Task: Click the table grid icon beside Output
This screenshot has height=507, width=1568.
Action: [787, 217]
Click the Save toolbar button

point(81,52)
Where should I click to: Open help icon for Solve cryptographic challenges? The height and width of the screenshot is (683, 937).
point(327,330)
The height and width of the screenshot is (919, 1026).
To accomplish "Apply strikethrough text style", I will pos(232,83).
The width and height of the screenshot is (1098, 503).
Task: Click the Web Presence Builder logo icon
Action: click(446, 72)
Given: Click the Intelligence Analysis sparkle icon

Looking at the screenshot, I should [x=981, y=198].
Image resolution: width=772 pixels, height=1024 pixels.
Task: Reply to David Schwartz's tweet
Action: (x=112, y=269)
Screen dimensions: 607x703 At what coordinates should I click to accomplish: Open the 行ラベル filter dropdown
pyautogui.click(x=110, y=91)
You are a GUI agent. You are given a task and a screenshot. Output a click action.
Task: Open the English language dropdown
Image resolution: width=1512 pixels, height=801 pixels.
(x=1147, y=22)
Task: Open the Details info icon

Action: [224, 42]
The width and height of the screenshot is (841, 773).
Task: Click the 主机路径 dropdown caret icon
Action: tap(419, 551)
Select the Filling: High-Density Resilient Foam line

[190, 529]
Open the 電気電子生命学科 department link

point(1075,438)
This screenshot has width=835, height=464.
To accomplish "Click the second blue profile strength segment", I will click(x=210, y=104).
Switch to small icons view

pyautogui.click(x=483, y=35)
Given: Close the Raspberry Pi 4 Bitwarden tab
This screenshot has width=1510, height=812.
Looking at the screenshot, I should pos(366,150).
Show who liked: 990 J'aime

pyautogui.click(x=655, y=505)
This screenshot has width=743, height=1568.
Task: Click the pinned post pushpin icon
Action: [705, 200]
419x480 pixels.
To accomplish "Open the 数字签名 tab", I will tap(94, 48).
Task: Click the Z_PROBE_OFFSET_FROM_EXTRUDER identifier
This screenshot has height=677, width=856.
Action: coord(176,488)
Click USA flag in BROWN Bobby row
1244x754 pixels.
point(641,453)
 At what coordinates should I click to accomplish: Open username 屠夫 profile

********

## WHAT TO WORK ON
Repeat back the listing above exactly, including every line.

## WRITTEN ANSWER
Task: Click the table grid icon beside Output
This screenshot has height=507, width=1568.
Action: [787, 217]
Click the Save toolbar button

point(81,52)
Where should I click to: Open help icon for Solve cryptographic challenges? The height and width of the screenshot is (683, 937).
point(327,330)
The height and width of the screenshot is (919, 1026).
To accomplish "Apply strikethrough text style", I will pos(232,83).
The width and height of the screenshot is (1098, 503).
Task: Click the Web Presence Builder logo icon
Action: click(446, 72)
Given: Click the Intelligence Analysis sparkle icon

Looking at the screenshot, I should [x=981, y=198].
Image resolution: width=772 pixels, height=1024 pixels.
Task: Reply to David Schwartz's tweet
Action: (x=112, y=269)
Screen dimensions: 607x703 At what coordinates should I click to accomplish: Open the 行ラベル filter dropdown
pyautogui.click(x=110, y=91)
You are a GUI agent. You are given a task and a screenshot. Output a click action.
Task: Open the English language dropdown
Image resolution: width=1512 pixels, height=801 pixels.
(x=1147, y=22)
Task: Open the Details info icon

Action: [224, 42]
The width and height of the screenshot is (841, 773).
Task: Click the 主机路径 dropdown caret icon
Action: tap(419, 551)
Select the Filling: High-Density Resilient Foam line

[190, 529]
Open the 電気電子生命学科 department link

point(1075,438)
This screenshot has width=835, height=464.
To accomplish "Click the second blue profile strength segment", I will click(x=210, y=104).
Switch to small icons view

pyautogui.click(x=483, y=35)
Given: Close the Raspberry Pi 4 Bitwarden tab
This screenshot has width=1510, height=812.
Looking at the screenshot, I should pos(366,150).
Show who liked: 990 J'aime

pyautogui.click(x=655, y=505)
This screenshot has width=743, height=1568.
Task: Click the pinned post pushpin icon
Action: [705, 200]
419x480 pixels.
To accomplish "Open the 数字签名 tab", I will tap(94, 48).
Task: Click the Z_PROBE_OFFSET_FROM_EXTRUDER identifier
This screenshot has height=677, width=856.
Action: coord(176,488)
Click USA flag in BROWN Bobby row
1244x754 pixels.
point(641,453)
 At what coordinates should I click to accomplish: Open username 屠夫 profile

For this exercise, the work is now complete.